Battle of Britain

223 Squadron


Squadron badge


"Alae defendunt Africam" ("Wings defend Africa")


A lion statant

History of 223 Squadron:

No 223 Squadron was formed on 1 April 1918 at Mitylene from B Squadron RNAS for operations in the Aegean. Consisting of Nos.559, 560 and 561 flights, it flew bombing and reconnaissance missions in the area until the end of the war disbanding on 16 May 1919.

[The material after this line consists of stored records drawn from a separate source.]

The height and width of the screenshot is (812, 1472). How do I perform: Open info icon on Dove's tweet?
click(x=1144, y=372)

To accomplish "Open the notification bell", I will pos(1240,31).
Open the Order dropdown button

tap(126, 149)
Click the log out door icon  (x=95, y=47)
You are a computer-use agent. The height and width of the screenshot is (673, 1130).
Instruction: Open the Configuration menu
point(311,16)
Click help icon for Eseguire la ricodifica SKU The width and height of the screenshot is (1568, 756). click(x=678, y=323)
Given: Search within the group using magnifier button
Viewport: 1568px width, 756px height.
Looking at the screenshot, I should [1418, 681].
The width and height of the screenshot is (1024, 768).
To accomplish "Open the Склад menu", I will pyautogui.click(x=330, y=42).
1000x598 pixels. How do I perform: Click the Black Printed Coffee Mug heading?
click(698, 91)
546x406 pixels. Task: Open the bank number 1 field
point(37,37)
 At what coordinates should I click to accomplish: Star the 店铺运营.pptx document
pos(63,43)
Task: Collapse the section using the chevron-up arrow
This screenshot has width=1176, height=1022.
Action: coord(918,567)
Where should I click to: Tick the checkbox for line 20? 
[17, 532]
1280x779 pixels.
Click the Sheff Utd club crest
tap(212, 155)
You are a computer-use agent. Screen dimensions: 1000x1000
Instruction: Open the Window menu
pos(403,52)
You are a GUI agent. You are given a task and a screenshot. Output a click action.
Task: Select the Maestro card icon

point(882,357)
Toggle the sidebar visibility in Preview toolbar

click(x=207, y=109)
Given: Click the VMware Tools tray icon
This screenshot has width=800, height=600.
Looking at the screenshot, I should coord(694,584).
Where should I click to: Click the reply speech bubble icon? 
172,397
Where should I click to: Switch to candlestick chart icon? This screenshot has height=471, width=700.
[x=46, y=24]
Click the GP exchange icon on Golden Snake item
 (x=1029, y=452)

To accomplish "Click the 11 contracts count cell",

On 15 December 1936, No.223 reformed at Nairobi from a detached flight of No.45 squadron which has been based in Kenya since 25 September 1935. It remained as a single flight of Gordons and from February 1937, Vincents until re-equipped with Wellesleys in June 1938. On the outbreak of war with Italy in June 1940 the squadron began raids on Italian East Africa from the Sudan. With the main campaign almost over, No.223 moved to Egypt in April 1941, where it became a training unit for converting crews on to Blenhiems, Marylands, Bostons and Baltimores and resumed operations as a bomber unit in May. After moving westwards through Libya after the battle of El Alamein, No.223 arrived in Tunisia in April 1943, and moved to Malta in July for attacks on tactical targets in Sicily and by the end of September was operating from southern Italy. Until July 1944, it carried out interdiction raids on enemy communications in Italy and was renumbered 30 Squadron, South African Air Force, on 12 August 1944.

On 23 August 1944, No.223 reformed at Oulton in No.100 Group as a bomber support squadron. On 19 September it flew its first counter-measure missions with Liberators, adding some Fortresses in April 1945. On 29 July 1945, the squadron disbanded. On 1 December 1959, No.223 reformed at Folkingham as a Thor strategic missile squadron disbanding on 23 August 1963.